Your followers drop. You begin questioning and over analyzing your tweets. Each click stat becomes an individual referendum on your value.
I’m not advocating that Twitter is about numbers. It isn’t. It’s about quality vs quantity and that my friend is the point.
Will you lose followers if you tweet about your vacation or NASCAR races?
Yes.
Were those people really worth catering to in the first place? Not really.
The quality folks in your community won’t bat an eye at the personal tweets and you’ll find that they will actually become more engaging.
Everyone is in the relationship business
Relationships in real life aren’t built between businesses and entities they are between people.
Twitter is no different.
No one wants to be friends with a brand we all prefer people.
Parting Advice
While I tweet about everything from college sports to my faith there is one subject I moderate. Politics.
It is no secret that I lean sharply one direction but I take great care not to be inflammatory or divisive.
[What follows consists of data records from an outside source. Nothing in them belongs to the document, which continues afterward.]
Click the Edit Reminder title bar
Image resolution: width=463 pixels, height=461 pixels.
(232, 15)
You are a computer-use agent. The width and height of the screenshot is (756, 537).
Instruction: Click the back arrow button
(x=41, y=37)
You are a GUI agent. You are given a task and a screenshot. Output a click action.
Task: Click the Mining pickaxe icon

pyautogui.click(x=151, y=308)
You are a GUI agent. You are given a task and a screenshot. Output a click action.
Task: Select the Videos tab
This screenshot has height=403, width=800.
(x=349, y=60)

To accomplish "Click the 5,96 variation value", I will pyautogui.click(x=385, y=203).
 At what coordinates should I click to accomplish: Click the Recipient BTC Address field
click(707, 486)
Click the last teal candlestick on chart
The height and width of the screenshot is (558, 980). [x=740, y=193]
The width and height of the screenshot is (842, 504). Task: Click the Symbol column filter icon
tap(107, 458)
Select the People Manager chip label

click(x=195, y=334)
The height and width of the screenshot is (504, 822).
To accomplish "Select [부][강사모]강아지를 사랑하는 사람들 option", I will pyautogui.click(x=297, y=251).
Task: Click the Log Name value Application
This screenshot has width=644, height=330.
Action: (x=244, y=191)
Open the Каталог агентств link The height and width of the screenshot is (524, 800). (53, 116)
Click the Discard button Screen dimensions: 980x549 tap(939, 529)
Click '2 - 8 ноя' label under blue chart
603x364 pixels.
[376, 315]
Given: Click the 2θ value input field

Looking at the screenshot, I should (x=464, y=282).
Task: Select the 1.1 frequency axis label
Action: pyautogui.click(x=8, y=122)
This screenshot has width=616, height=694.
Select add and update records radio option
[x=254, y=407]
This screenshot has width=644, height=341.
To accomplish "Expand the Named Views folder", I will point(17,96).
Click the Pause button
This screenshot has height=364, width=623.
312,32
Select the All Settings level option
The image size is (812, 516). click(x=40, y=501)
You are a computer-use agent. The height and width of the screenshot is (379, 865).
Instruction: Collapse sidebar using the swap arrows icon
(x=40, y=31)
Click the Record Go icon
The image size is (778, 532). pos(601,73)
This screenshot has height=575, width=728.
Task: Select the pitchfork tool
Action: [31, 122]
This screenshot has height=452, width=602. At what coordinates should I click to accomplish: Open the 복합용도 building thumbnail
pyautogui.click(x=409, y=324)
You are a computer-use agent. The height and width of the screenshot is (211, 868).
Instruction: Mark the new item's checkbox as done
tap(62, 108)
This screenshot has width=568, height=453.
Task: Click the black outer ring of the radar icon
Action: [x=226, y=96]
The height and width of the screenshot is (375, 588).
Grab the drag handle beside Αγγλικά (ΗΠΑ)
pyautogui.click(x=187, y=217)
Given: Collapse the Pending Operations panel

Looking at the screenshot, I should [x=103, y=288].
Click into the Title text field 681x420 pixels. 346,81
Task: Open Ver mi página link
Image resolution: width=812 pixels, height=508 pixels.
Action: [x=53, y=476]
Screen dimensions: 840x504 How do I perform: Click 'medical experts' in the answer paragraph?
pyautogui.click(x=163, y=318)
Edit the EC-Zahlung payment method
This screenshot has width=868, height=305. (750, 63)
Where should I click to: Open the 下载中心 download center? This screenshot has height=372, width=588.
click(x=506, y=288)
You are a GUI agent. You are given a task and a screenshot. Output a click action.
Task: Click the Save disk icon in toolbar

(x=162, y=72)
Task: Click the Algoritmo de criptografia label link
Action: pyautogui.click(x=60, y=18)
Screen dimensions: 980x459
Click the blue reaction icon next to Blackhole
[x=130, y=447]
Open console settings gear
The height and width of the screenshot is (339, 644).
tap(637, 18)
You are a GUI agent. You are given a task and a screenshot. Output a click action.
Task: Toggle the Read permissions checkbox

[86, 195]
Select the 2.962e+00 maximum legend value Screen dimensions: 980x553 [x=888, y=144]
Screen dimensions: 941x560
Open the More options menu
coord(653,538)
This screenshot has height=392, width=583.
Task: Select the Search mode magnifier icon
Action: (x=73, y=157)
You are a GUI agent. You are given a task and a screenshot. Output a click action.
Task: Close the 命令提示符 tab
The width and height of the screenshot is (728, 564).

A good friend recently said, “You’re the nicest conservative we know, and trust us in our house that’s really saying something.” I wear that compliment as a badge because I don’t always succeed but it is always my goal.
There are plenty of people that ignore this advice without harm but I just wanted to issue a word of caution before you dive into hot button subjects.
TakeAways
Be kind, Be helpful, but feel free to be yourself because at the end of the day that’s all you can be.